For their new study, published March 9 in Annals of Family Medicine, Dr. Lee and colleagues tested the algorithm in a clinical trial in which patients and clinicians were randomized to follow FAST protocols or receive and provide standard care. All patients (n = 97; mean age 59.5 years; 60% female) had glycated hemoglobin of 9.5% or higher, no history of recurrent hypoglycemia, and an estimated glomerular filtration rate of less than 30 mL/min at baseline (before Ramadan). These patients partook in Ramadan fasting and were willing to self-monitor blood glucose during the study. Pregnant women and people taking corticosteroids were excluded.

The trial took place during two different Ramadan cycles during 2017-2018, and the main endpoint was glycemic control pre- and post-Ramadan. Dr. Lee and her colleagues reported that patients in the algorithm arm (n = 46), showed four times the amount of improvement in HbA1c (–0.4%; –4.4 mmol/mol), compared with subjects receiving standard care (–0.1%; P = .049).

Mean fasting blood glucose decreased in the intervention group (–3.6 mg/dL) and increased in the control group (+20.9 mg/dL) over the study period (P = .034). The control group saw more confirmed incidents of minor hypoglycemia than did the intervention group, but these did not reach statistical significance.
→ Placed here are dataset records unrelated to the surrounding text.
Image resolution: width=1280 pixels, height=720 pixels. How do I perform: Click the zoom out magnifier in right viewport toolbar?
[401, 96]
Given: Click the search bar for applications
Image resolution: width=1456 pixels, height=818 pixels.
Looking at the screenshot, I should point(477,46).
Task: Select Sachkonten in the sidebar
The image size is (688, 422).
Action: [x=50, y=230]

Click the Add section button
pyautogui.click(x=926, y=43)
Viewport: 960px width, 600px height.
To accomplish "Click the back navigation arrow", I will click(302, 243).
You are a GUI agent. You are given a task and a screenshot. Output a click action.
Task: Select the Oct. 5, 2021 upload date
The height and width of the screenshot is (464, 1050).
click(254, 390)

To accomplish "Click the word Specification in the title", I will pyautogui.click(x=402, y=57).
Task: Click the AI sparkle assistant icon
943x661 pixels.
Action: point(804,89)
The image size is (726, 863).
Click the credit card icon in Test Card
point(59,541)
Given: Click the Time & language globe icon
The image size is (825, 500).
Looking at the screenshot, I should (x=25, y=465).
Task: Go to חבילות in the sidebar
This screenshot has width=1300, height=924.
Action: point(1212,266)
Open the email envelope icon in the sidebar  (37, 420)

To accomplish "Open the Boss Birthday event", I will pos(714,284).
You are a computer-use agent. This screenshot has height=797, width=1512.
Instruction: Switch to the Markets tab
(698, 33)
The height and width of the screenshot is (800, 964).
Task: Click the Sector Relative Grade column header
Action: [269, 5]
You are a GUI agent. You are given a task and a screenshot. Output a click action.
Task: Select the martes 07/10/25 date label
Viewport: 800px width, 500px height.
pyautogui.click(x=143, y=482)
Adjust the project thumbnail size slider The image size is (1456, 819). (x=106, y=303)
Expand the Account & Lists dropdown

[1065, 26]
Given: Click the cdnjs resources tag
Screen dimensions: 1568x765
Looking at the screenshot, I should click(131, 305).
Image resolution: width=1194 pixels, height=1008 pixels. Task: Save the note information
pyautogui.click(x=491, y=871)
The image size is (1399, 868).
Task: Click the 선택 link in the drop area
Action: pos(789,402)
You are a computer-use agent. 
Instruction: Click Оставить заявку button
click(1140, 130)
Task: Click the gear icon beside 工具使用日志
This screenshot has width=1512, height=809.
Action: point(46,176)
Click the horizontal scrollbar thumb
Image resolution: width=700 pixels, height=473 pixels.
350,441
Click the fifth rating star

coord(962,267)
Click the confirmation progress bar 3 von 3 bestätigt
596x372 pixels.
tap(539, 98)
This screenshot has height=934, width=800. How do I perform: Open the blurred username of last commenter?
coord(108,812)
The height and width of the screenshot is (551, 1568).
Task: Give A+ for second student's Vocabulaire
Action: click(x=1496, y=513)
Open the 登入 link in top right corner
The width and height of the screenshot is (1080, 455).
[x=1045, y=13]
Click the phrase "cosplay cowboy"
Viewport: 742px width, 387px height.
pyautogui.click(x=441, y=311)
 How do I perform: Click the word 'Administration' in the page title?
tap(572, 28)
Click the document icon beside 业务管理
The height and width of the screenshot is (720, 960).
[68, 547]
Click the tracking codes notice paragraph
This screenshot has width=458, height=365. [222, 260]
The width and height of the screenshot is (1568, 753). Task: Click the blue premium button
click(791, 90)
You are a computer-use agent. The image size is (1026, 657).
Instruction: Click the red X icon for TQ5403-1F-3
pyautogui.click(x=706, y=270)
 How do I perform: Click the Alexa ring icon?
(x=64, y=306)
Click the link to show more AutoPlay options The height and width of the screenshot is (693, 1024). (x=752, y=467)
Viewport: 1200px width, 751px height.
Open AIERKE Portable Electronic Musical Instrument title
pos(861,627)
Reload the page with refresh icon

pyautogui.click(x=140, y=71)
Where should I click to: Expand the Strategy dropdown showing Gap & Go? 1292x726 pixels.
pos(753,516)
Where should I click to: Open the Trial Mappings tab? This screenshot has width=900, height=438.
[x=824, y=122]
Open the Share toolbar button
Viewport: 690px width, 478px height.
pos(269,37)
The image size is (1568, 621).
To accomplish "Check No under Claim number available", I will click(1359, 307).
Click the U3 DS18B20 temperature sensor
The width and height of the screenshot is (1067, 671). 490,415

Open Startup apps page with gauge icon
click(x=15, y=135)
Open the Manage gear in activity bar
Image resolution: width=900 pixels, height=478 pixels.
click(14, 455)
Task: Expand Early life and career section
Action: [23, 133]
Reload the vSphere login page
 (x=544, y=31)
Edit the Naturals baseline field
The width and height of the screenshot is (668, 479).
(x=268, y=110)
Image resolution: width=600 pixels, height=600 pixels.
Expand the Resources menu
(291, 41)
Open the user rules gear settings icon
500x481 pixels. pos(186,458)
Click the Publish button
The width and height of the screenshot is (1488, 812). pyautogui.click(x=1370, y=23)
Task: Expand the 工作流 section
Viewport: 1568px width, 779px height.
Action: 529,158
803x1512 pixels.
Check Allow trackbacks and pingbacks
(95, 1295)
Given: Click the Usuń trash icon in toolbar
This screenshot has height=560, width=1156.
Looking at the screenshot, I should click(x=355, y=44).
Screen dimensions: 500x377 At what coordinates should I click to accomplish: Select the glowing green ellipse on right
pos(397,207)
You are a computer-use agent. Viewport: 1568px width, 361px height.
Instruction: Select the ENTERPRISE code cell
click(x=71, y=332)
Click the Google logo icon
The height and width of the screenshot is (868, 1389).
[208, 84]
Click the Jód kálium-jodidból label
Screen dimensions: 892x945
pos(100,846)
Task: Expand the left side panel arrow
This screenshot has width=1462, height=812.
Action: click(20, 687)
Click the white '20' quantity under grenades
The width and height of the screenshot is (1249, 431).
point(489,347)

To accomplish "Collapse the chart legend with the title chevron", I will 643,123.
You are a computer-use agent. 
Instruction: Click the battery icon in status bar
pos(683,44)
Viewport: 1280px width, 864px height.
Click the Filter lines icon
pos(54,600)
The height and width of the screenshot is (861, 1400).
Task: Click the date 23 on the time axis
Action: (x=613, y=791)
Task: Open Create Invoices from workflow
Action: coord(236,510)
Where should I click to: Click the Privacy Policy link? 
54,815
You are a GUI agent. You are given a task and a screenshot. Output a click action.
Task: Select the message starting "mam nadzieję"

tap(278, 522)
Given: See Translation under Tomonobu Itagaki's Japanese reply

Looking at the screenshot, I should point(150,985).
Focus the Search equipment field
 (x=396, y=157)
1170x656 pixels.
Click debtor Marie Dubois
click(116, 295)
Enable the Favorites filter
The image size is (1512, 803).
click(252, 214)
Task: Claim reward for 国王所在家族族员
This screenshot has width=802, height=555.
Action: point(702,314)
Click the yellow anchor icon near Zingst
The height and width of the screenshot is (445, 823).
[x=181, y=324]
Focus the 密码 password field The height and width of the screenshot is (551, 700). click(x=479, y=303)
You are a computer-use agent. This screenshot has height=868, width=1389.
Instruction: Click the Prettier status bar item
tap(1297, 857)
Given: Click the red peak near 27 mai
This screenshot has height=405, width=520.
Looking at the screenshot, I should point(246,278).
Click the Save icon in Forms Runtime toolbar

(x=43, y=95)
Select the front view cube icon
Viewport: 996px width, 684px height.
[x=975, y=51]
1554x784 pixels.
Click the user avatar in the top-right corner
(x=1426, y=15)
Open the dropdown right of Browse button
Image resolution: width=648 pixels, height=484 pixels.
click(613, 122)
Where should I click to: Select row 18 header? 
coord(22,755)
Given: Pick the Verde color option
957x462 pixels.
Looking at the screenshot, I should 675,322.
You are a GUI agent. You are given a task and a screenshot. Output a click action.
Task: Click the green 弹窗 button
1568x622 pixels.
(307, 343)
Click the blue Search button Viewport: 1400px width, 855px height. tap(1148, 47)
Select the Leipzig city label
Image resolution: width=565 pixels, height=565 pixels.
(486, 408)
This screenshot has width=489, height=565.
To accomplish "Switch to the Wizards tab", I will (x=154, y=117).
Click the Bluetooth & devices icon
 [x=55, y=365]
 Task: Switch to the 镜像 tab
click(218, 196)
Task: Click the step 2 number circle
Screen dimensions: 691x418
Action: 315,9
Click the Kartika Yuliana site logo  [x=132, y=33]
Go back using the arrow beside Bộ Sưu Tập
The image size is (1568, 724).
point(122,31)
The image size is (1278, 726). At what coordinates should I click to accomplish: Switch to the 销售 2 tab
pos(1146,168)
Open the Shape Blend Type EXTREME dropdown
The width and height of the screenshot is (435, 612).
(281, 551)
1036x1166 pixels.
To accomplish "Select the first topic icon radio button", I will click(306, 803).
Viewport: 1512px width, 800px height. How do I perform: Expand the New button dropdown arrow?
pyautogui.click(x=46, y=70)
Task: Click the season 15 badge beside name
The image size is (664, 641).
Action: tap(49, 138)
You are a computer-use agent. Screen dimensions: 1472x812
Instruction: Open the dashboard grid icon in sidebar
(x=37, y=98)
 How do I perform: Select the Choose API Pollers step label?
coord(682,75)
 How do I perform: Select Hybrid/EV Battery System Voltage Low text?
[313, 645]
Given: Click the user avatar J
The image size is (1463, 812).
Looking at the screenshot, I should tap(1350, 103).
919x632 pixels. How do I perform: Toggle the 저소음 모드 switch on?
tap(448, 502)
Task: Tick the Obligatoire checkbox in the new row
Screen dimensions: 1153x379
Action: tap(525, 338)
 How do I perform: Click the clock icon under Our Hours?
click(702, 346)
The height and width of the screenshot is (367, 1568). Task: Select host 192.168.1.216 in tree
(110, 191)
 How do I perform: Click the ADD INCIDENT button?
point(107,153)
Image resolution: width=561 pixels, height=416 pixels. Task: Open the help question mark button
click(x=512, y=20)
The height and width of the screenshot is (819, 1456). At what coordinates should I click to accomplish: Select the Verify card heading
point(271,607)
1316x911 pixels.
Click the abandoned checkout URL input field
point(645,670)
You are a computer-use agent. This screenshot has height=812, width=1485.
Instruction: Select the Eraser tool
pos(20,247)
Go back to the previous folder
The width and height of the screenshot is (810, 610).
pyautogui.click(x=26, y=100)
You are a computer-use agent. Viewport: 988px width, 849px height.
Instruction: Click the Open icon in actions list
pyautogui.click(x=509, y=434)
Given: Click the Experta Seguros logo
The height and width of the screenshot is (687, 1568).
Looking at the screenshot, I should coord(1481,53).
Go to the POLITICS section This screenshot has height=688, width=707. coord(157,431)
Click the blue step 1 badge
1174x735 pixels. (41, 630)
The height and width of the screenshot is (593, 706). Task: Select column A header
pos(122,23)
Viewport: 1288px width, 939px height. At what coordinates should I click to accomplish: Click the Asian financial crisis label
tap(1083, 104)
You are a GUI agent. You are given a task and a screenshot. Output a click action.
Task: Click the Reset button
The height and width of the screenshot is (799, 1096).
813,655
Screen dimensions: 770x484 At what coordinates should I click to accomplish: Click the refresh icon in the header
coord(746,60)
“Before this study, the effect of Ramadan fasting on glycemic control was found to be affected by support from health care clinicians,” Dr. Lee and colleagues wrote in their analysis. “By standardizing diabetes care with the FAST tool, intervention participants showed four times the amount of improvement in glycemic control,” compared with controls. The investigators described the open-label design and the potential for different management practices among the participating clinicians having been used as weaknesses of the study.

In an editorial comment accompanying the article by Dr. Lee and colleagues, Jonathan G. Gabison, MD, of the University of Michigan in Ann Arbor, praised the study as demonstrating “that persons with type 2 diabetes can, with the help of their physicians, engage in safe fasting practices, and they can attain positive health benefits” (Ann Fam Med. 2020;18:98-99). Patients observing the FAST protocol “are less likely to avoid their doctors and have an improved therapeutic relationship with the medical community in their time of spiritual work.” But the study has implications beyond the observant Muslim community, Dr. Gabison argued, as “people with or without diabetes are more frequently engaging in the practice of fasting ... Although a controversial topic in the medical and nutritional community, patients, including those with type 2 diabetes, are increasingly using it as a strategy for weight loss or health benefits.”

While more research is needed, Dr. Gabison wrote, “a protocol to manage diabetes medications safely with intermittent fasting may help keep patients safe while we learn more about the use of these strategies to help combat obesity and diabetes.”

The Singapore Ministry of Education funded Dr. Lee and colleagues’ study. The investigators disclosed no conflicts of interest, and Dr. Gabison also reported no conflicts related to his editorial.